-- Given data --
************

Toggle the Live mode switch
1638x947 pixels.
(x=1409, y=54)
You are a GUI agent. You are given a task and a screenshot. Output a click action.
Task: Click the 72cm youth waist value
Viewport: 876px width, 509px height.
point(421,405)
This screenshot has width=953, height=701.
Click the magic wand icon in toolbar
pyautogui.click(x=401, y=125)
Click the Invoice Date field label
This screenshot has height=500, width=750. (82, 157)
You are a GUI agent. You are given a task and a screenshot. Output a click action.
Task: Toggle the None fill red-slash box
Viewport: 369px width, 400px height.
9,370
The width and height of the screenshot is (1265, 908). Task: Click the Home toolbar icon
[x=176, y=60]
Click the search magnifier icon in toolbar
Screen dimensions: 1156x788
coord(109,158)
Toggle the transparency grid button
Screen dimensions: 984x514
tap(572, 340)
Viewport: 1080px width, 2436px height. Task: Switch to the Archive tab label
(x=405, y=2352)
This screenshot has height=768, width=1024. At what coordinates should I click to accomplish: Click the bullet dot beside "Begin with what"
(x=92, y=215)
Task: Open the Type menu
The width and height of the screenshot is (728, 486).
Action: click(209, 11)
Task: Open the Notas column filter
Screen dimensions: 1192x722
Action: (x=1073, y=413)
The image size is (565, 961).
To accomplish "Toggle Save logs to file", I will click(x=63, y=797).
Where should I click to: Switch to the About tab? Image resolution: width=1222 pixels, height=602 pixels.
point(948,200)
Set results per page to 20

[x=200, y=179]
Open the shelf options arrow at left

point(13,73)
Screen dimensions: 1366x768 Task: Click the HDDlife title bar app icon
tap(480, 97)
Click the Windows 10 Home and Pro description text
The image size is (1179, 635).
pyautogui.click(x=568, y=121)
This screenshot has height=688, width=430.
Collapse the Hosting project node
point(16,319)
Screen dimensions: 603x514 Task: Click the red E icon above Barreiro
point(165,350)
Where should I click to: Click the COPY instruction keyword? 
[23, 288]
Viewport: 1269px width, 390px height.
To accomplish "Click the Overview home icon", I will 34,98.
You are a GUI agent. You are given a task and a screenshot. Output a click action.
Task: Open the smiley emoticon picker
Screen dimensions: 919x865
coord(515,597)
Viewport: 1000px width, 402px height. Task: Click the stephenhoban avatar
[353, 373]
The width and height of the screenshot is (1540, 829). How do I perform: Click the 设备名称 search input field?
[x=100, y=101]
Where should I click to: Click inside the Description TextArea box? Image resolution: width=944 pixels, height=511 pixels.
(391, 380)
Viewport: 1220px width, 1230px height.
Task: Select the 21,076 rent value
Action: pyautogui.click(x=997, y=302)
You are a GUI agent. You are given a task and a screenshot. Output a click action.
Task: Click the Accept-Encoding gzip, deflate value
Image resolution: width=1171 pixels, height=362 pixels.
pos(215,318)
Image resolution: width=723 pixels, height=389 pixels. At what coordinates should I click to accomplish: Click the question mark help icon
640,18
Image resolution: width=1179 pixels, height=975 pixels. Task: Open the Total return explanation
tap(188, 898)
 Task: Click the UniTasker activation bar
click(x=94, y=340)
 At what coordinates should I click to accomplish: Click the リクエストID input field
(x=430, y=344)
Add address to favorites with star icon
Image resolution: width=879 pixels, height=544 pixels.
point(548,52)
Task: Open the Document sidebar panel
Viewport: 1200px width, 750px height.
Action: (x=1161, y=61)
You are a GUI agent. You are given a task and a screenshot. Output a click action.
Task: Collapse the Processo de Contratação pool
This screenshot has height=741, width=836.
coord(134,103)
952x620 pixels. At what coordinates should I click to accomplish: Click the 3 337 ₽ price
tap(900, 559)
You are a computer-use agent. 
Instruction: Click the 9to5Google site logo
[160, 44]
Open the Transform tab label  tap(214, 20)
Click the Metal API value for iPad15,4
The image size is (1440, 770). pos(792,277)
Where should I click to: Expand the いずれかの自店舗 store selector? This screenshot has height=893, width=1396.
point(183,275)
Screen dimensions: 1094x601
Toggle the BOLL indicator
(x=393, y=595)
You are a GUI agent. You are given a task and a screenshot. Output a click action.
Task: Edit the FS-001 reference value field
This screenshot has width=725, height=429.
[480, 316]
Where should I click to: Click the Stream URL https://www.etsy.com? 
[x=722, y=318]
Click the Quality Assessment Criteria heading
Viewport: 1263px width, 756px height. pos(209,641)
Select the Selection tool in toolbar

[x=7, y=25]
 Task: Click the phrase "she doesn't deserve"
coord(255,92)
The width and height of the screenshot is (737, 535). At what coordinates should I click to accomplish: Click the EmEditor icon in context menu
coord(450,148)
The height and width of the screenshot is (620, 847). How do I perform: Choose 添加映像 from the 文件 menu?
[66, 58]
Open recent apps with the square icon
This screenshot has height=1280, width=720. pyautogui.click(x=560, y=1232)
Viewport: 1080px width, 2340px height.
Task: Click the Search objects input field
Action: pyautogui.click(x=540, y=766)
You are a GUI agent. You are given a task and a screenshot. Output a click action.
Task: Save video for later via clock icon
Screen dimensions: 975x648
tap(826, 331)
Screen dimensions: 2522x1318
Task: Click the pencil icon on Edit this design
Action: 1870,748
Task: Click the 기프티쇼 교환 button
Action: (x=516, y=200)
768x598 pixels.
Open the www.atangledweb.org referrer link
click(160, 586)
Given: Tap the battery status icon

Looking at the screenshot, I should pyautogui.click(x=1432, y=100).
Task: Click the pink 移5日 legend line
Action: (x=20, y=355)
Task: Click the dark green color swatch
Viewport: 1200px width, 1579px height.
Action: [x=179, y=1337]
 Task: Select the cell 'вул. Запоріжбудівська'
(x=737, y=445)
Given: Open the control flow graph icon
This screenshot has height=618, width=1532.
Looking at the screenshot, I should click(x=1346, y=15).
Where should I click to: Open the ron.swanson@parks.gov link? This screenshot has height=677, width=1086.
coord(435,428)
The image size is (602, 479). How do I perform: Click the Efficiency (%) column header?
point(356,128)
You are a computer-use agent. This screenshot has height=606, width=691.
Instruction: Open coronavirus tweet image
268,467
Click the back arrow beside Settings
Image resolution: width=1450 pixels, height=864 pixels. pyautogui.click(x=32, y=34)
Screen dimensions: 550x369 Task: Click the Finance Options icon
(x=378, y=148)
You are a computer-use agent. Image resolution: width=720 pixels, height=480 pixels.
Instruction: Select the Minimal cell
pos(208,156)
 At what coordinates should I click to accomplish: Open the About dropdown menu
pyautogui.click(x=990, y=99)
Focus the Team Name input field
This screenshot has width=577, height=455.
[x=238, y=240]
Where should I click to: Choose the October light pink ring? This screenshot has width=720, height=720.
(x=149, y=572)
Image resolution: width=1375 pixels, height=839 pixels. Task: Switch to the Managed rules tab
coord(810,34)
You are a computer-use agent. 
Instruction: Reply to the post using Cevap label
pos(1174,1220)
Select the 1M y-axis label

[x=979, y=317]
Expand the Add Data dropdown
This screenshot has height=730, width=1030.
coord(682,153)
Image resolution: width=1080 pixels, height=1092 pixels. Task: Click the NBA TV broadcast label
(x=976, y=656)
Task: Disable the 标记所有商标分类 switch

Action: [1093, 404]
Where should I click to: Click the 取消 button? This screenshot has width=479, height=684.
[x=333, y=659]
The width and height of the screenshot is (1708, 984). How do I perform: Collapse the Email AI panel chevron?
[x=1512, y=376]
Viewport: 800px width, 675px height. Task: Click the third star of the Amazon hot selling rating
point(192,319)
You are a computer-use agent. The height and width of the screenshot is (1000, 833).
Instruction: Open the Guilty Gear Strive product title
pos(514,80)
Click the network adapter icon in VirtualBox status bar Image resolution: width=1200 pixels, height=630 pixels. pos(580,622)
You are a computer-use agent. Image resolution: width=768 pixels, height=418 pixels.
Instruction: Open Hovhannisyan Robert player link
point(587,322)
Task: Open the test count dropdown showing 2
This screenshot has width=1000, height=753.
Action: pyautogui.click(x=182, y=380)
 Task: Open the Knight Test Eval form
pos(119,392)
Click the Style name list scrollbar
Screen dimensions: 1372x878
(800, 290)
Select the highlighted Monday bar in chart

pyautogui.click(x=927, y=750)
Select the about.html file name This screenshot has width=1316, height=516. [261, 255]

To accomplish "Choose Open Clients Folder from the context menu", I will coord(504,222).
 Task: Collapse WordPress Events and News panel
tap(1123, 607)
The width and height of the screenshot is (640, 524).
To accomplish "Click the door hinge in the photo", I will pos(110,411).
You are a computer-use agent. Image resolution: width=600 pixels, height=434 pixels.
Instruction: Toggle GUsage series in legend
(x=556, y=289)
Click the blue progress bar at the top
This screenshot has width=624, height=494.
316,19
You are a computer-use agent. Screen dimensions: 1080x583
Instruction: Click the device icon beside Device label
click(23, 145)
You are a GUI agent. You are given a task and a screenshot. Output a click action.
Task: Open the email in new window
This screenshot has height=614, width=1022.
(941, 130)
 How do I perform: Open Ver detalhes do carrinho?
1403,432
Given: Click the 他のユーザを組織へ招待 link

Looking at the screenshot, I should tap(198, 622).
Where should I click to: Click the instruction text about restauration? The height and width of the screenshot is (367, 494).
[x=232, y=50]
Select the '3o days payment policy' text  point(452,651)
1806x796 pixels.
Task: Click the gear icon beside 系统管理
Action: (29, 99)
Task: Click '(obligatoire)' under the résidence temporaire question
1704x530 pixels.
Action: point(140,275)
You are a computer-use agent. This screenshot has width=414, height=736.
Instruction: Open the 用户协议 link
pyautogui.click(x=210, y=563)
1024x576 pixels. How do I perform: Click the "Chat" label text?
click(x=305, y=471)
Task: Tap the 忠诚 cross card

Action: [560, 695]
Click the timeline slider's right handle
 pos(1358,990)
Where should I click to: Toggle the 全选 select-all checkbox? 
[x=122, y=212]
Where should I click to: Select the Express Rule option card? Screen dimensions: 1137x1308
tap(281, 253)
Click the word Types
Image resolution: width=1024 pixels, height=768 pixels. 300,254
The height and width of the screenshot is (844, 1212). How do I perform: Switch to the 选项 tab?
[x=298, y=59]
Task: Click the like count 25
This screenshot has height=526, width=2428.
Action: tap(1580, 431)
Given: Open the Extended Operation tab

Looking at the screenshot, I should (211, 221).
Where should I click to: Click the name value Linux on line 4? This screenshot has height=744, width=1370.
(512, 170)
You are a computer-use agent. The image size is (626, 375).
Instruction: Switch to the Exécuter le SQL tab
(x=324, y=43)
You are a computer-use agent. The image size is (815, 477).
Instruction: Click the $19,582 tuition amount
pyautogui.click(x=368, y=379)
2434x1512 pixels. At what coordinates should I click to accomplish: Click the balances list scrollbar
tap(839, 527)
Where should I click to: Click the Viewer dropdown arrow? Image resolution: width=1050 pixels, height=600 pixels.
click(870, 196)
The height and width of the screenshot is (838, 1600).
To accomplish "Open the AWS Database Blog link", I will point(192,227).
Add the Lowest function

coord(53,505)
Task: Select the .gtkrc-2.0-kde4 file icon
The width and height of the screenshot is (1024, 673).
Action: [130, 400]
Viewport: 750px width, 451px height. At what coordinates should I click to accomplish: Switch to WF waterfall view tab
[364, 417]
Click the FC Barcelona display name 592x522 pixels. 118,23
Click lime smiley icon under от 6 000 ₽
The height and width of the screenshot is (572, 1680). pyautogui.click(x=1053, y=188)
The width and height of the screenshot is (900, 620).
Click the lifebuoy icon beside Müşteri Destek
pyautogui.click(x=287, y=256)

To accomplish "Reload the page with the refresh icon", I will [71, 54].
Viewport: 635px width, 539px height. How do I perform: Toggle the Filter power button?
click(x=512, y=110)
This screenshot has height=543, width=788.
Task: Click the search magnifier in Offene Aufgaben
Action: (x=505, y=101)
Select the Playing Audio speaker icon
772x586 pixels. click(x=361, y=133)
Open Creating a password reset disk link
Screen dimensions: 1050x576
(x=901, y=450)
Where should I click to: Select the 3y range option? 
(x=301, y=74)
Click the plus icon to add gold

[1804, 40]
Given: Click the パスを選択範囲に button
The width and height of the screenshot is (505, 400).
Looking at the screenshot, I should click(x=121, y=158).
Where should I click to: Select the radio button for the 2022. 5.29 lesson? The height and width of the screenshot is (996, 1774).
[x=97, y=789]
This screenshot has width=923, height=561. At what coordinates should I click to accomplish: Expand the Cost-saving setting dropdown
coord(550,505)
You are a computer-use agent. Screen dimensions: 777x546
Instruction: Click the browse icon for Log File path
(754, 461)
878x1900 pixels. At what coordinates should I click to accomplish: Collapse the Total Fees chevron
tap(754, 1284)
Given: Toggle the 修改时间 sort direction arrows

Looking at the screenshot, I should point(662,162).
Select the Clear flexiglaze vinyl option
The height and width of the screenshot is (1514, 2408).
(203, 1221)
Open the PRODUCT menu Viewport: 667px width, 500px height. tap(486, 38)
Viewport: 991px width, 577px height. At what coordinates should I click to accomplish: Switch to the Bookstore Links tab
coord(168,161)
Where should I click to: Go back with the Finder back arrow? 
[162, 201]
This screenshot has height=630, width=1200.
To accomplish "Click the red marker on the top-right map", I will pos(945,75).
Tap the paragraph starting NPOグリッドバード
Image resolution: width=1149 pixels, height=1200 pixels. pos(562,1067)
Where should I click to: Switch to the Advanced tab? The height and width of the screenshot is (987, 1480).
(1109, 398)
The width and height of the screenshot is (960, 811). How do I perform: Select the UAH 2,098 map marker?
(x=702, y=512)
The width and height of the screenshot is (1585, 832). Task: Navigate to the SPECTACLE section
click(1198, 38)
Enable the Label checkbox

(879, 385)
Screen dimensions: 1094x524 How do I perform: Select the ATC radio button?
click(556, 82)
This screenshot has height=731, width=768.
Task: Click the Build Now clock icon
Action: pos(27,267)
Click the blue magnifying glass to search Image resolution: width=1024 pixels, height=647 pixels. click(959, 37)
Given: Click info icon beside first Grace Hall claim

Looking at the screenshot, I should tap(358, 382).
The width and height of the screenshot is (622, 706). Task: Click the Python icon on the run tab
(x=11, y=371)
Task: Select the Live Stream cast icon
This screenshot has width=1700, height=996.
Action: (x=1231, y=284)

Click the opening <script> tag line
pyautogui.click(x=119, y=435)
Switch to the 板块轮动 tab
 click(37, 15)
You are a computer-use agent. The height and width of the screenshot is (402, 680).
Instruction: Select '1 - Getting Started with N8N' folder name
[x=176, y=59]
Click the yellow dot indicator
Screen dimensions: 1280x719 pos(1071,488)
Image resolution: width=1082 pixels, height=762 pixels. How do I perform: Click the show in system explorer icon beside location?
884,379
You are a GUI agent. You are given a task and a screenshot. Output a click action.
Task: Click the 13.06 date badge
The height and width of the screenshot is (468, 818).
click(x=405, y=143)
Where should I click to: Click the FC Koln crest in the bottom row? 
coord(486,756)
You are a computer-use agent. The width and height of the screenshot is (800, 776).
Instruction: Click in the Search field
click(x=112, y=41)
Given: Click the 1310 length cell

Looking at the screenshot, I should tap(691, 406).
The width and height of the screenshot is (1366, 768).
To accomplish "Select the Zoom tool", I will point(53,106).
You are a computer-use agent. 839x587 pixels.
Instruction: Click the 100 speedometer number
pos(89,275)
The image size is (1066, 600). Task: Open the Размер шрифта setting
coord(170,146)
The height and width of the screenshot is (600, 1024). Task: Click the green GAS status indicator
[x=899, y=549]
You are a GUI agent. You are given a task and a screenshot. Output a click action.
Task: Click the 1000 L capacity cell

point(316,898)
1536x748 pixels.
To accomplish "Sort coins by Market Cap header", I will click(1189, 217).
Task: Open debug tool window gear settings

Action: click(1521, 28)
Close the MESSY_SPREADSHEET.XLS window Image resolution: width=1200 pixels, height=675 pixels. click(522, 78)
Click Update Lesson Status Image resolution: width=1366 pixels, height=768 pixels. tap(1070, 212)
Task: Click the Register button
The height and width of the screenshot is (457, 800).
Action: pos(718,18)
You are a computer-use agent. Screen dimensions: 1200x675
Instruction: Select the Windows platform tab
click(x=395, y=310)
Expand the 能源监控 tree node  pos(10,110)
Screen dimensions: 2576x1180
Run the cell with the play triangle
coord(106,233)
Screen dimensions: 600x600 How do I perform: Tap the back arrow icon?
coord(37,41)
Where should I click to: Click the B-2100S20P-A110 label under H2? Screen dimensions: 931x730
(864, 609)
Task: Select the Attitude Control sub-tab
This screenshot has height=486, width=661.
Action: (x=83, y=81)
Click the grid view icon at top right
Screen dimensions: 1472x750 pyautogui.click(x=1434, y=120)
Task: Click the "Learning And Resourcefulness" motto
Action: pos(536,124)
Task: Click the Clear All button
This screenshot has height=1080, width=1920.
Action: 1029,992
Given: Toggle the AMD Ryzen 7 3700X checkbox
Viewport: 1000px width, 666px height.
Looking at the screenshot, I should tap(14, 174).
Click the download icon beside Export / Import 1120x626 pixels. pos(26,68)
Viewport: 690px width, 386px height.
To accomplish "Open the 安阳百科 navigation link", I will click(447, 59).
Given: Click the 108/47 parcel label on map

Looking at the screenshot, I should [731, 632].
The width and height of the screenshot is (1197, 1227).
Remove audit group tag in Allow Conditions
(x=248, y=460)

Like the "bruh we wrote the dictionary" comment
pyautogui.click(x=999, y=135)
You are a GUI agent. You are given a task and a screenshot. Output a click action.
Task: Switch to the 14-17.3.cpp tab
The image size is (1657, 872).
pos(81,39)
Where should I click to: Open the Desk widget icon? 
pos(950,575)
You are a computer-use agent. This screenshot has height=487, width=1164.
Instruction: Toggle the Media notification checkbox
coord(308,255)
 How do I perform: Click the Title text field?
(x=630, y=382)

************

-- What is required --
What lines above contain "Save"? Copy them out.

-- Output for this task --
To accomplish "Toggle Save logs to file", I will click(x=63, y=797).
Task: Save video for later via clock icon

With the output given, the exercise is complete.